Inverse of a Piecewise Function

[SpringPhysics]

Homework Statement

Find the inverse of
...{x...x =/= a₁,...,a_n
f(x) = {a_i+1...x = a_i, i = 1,...,n-1
...{a₁...x = a_n

Homework Equations

The Attempt at a Solution

I interchanged the variables x and y, but I am very confused as to how to solve for the rest. I don't understand how to find inverses if we aren't given an explicit formula. Can someone help please?

 

[LCKurtz]

Homework Statement

Find the inverse of
...{x...x =/= a₁,...,a_n
f(x) = {a_i+1...x = a_i, i = 1,...,n-1
...{a₁...x = a_n

Homework Equations

The Attempt at a Solution

I interchanged the variables x and y, but I am very confused as to how to solve for the rest. I don't understand how to find inverses if we aren't given an explicit formula. Can someone help please?

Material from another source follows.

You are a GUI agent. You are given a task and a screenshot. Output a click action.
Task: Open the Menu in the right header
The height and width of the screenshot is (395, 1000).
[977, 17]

It might help you to just list the ordered pairs for f. Then reverse them all and you should see a way to write f^-1 as a formula similar in form to the formula for f(x).

 

[SpringPhysics]

It might help you to just list the ordered pairs for f. Then reverse them all and you should see a way to write f^-1 as a formula similar in form to the formula for f(x).

All right. Thanks for your help.

Also, could I ask for help on finding inverses for the following?

f(x) = x + [x] (floor) and f(x) = x/(1-x²) for -1 < x < 1.

For the first function, there is no reversible equation for the floor operator, so could I state the inverse as simply {(x+[x],x) | (x,x+[x]) $$\in$$ f}?
Would it be possible to state that any x in f be a.b, where a is an integer and b is any real number?
Then
f(x) = a.b + a for a >= 0 and
f(x) = a.b + (a-1) for a < 0.
Then the inverse of f would be given by
f^-1(x) = 1/2 (x + 0.b) for x >= 0 and
f^-1(x) = 1/2 (x + 1.b - 0.(2b)) for x < 0.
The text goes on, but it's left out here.